Dataset content: Begin

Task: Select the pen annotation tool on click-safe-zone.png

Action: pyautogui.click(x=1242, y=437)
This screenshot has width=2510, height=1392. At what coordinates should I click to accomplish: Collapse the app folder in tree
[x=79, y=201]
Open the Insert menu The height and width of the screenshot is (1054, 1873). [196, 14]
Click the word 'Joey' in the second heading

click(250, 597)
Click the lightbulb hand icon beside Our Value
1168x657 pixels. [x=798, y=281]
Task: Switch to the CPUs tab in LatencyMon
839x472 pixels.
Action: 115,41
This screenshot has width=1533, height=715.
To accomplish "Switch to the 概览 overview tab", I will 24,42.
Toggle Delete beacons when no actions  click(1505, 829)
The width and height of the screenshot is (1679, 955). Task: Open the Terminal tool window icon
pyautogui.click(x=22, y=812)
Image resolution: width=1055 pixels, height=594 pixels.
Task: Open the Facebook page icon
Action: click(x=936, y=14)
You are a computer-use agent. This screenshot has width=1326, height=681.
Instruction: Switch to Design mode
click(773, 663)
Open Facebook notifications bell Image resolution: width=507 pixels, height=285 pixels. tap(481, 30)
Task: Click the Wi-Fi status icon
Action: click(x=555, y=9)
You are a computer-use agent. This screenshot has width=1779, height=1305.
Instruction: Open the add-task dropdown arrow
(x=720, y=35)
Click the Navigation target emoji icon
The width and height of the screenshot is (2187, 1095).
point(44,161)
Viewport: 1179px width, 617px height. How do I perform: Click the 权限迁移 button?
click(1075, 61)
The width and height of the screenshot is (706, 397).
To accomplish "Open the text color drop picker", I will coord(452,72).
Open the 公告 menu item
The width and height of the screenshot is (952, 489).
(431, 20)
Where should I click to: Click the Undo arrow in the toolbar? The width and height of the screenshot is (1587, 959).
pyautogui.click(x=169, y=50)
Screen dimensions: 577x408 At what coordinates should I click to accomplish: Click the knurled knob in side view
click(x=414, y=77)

Dataset content: End

**Aim of the exercise**
The response must contain each line above that holds the string "computer".

**Solution for this problem**
You are a computer-use agent. This screenshot has width=1326, height=681.
You are a computer-use agent. This screenshot has width=1779, height=1305.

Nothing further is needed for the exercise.